Alors que le synode sur l’Amazonie touche à a fin, les Musées du Vatican ont ouvert le 25 octobre 2019 l’exposition Mater Amazonia. The deep breath of the world (Mère Amazonie. Le souffle profond du monde).
Pour l'année jubilaire 1925, a rappelé Barbara
Jatta, directrice des Musées du Vatican, lors d’une visite pour la presse, le
pape Pie XI (1922-1939) avait organisé à Rome une exposition missionnaire
universelle.

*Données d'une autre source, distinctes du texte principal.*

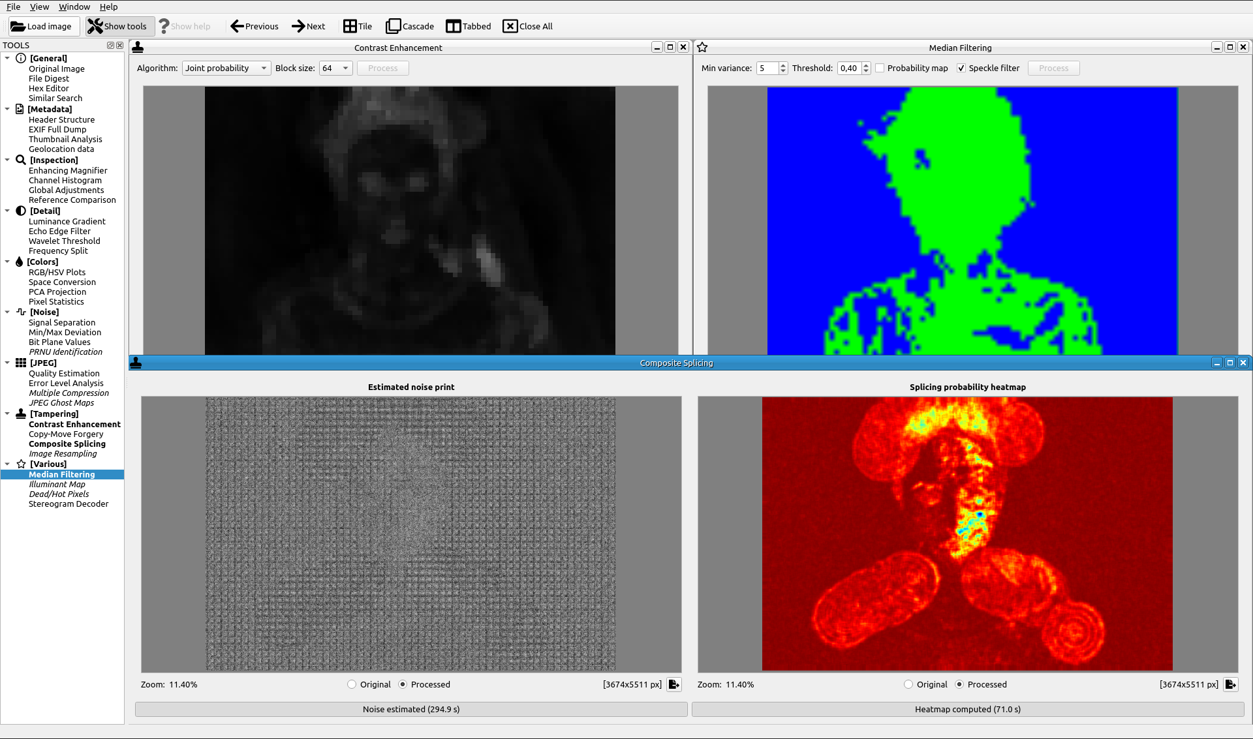This screenshot has width=1253, height=739.
Task: Enable the Probability map checkbox
Action: [x=880, y=68]
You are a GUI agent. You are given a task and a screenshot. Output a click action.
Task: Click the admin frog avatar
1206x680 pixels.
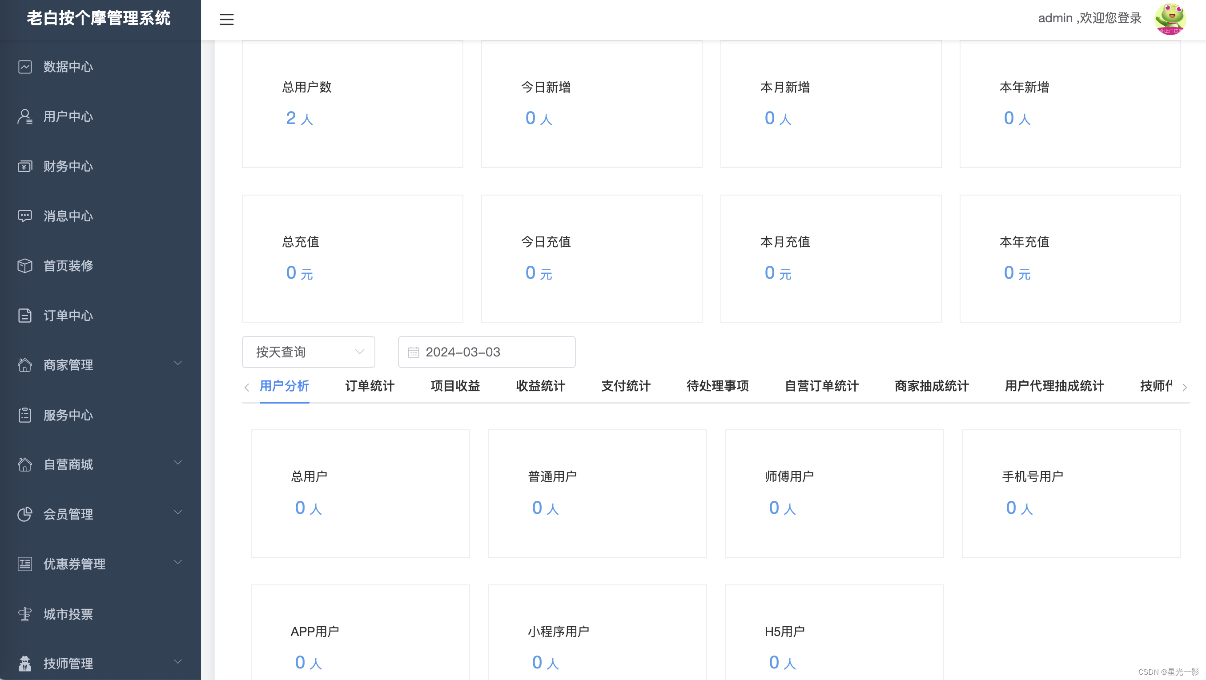click(1169, 19)
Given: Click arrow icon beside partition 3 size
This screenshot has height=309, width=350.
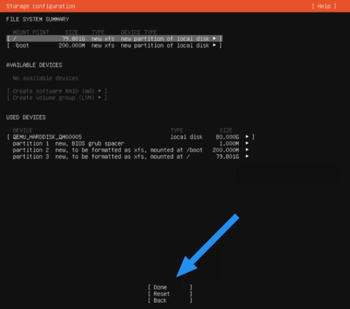Looking at the screenshot, I should 247,157.
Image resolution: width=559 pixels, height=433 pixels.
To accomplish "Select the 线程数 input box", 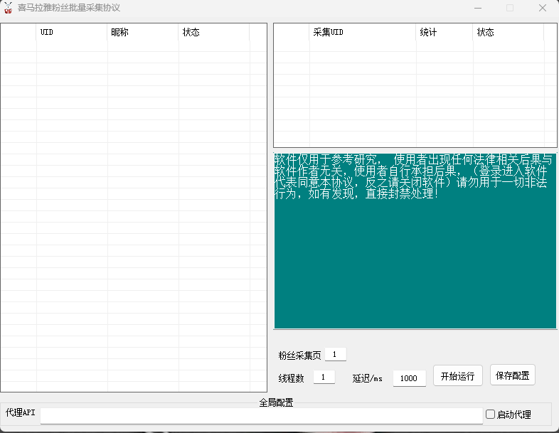I will click(x=324, y=378).
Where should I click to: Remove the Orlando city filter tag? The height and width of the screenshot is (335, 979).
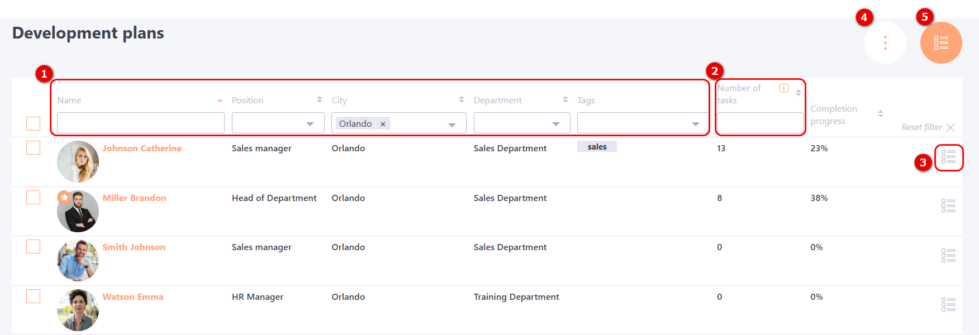click(383, 124)
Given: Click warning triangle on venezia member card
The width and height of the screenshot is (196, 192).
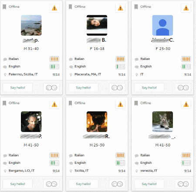Looking at the screenshot, I should [186, 104].
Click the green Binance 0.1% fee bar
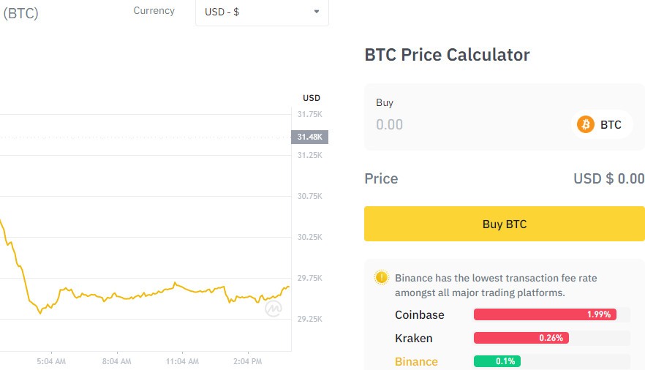The width and height of the screenshot is (645, 370). [497, 361]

Quelque 100'000 objets représentatifs des peuples monde entier avaient
alors afflué à Rome et 40'000 d’entre eux avaient ensuite été conservés pour
constituer le musée ethnologique.
Après une période de fermeture, ce musée a été rouvert
le 18 octobre par le pape François sous un nouveau nom, Anima mundi.
Selon le Père Nicola Mapelli, conservateur de ce musée, l’objectif de ce changement
est de se débarrasser d’une vision trop occidentale sous-entendue par le mot
‘ethnologique’ afin que “chaque peuple et chaque culture se sente chez soi”.
Pour cette réouverture, les peuples amazoniens ont été mis à l’honneur, avec une exposition réalisée en lien avec les missionnaires de la Consolata. “Les indignes ont beaucoup à nous enseigner”, a considéré le Père Stefano Camerlengo, supérieur général de cet ordre. Ainsi, cette exposition “n’est pas à regarder, mais à contempler”. L'exposition sera ouverte jusqu’au 11 janvier 2020.
Les objets sont des réalités vivantes et des ambassadeurs culturels
Pour l’occasion de nombreux objets des peuples de
la forêt amazonienne comme des masques funéraires, des statuettes ou encore une
pirogue ont été rassemblés. Grâce à des films diffusés sur des écrans géants, l’exposition
présente les trois lieux de vie de ces peuples : la forêt, la rivière et
la maloca (grande maison communautaire). Le tout est accompagné de
citations du pape François, notamment tirées de son encyclique Laudato si’(2015).
Aux côtés de cette exposition amazonienne sont
présentés des objets de peuples de l’Océanie. Entre les deux, ni mur ni
séparation. Un choix délibéré “pour que les différentes cultures puissent
dialoguer entre elles”, s’est enthousiasmé le Père Mapelli. Pour lui, “les objets
sont des réalités vivantes et des ambassadeurs culturels”.
Au-dessus des objets exposés, a relevé pour sa part
Barbara Jatta, le visiteur peut apercevoir derrière des vitres transparentes
les réserves. Ce choix “très moderne” permet ainsi de comprendre que ce n’est
pas parce qu’un objet ou une œuvre n’est pas exposé qu’il est oublié.